* Work item:
What is needed is an exact copy of the lines in the listing below, from the one with "اتومو (199, 2221)" up to and including the one with "Allow all (95, 1351)", with no other lines.

* Data provided:
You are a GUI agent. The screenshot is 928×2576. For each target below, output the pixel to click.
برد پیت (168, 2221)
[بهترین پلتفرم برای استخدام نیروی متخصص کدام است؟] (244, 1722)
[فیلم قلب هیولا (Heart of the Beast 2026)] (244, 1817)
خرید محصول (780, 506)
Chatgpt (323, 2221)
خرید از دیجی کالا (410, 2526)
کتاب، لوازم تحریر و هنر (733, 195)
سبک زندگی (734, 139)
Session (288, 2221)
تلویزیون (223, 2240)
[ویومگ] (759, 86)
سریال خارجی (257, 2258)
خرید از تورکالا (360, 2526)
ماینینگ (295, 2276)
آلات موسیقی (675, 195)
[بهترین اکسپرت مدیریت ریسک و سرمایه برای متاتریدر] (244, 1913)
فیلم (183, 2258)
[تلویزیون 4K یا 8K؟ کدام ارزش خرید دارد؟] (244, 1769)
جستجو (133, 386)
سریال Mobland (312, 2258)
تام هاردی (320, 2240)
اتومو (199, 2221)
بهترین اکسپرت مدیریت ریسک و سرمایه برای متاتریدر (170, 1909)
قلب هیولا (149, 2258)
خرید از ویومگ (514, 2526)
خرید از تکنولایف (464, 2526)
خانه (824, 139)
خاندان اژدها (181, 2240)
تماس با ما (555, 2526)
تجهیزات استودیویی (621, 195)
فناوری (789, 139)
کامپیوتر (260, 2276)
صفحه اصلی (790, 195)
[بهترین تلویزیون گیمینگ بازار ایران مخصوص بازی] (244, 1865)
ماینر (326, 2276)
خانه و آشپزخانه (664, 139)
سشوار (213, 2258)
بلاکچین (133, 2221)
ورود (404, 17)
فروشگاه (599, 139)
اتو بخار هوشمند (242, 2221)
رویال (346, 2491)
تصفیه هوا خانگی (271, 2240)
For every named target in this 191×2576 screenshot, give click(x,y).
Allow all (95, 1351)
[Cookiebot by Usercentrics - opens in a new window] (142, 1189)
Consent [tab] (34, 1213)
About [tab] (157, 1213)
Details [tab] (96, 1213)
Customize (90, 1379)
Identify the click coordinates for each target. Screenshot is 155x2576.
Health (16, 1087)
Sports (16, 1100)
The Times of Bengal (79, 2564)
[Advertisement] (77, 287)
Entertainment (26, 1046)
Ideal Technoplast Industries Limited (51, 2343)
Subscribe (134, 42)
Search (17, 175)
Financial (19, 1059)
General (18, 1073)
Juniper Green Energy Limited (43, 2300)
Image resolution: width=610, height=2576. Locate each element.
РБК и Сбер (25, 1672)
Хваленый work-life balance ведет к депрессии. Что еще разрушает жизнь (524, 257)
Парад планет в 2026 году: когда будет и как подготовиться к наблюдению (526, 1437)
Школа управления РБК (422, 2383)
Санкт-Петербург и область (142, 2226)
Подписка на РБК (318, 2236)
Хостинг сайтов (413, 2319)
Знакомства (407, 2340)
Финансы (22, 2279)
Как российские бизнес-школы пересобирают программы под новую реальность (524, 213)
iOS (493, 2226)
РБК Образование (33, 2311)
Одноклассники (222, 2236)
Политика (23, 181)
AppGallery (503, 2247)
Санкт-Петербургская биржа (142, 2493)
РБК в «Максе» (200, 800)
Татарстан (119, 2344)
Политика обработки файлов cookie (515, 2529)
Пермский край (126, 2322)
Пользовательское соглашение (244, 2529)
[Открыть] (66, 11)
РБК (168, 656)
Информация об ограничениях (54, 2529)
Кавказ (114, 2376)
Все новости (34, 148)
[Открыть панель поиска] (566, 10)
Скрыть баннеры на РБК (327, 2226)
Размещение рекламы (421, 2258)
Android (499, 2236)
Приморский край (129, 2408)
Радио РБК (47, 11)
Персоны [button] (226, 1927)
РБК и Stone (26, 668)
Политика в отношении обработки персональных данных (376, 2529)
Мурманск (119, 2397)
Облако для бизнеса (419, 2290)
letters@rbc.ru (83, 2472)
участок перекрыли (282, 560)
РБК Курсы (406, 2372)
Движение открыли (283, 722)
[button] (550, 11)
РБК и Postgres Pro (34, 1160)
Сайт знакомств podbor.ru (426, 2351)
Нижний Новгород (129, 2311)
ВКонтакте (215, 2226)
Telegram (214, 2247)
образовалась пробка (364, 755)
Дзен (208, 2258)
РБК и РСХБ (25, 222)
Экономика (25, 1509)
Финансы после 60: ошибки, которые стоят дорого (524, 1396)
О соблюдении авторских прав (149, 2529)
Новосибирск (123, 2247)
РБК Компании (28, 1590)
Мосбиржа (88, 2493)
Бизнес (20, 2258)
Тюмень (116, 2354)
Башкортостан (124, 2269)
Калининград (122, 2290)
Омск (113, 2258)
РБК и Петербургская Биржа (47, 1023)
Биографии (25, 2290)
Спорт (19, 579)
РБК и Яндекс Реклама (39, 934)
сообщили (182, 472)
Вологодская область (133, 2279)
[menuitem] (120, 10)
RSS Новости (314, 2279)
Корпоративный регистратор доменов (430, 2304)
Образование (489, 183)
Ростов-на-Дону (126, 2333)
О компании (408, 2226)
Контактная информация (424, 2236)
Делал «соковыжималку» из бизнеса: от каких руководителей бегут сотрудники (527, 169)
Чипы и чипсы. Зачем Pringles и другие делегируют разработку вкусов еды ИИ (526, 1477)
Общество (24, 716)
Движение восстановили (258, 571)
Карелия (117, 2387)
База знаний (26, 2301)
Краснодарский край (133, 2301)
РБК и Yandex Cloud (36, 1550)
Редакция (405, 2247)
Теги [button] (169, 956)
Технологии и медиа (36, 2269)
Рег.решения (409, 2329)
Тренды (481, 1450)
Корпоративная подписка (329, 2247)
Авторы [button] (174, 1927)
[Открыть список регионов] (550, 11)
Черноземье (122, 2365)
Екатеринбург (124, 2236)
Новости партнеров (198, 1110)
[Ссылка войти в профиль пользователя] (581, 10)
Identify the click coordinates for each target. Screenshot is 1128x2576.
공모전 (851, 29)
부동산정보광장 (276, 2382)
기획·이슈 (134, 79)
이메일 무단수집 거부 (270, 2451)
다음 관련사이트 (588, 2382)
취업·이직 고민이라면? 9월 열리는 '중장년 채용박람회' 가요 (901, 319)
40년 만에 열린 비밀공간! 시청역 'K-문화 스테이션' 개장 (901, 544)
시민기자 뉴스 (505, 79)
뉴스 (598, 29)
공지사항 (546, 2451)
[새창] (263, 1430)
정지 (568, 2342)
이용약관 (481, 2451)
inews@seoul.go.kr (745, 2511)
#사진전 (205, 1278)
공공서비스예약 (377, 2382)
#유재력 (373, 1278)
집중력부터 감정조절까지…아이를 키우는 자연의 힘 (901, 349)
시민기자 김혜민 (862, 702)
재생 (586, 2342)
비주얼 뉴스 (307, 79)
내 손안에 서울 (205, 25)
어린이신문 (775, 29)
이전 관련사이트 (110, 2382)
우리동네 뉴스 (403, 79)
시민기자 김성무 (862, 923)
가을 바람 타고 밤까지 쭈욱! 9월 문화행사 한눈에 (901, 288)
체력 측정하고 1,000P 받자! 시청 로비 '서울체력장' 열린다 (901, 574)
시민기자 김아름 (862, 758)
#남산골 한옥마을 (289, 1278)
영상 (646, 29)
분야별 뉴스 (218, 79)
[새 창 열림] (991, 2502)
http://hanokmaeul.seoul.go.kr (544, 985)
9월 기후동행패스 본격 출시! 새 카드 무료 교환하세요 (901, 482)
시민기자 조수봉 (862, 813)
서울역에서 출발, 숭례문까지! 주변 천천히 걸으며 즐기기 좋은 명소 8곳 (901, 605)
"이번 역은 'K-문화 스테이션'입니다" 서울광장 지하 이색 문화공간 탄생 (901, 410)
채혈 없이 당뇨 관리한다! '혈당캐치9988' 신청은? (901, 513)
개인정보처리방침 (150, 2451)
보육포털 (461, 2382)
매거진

* Exercise result:
اتومو (199, 2221)
بهترین اکسپرت مدیریت ریسک و سرمایه برای متاتریدر (170, 1909)
قلب هیولا (149, 2258)
خرید از ویومگ (514, 2526)
خرید از تکنولایف (464, 2526)
خانه (824, 139)
خاندان اژدها (181, 2240)
تماس با ما (555, 2526)
تجهیزات استودیویی (621, 195)
فناوری (789, 139)
کامپیوتر (260, 2276)
صفحه اصلی (790, 195)
[بهترین تلویزیون گیمینگ بازار ایران مخصوص بازی] (244, 1865)
ماینر (326, 2276)
خانه و آشپزخانه (664, 139)
سشوار (213, 2258)
بلاکچین (133, 2221)
ورود (404, 17)
فروشگاه (599, 139)
اتو بخار هوشمند (242, 2221)
رویال (346, 2491)
تصفیه هوا خانگی (271, 2240)
For every named target in this 191×2576 screenshot, give click(x,y).
Allow all (95, 1351)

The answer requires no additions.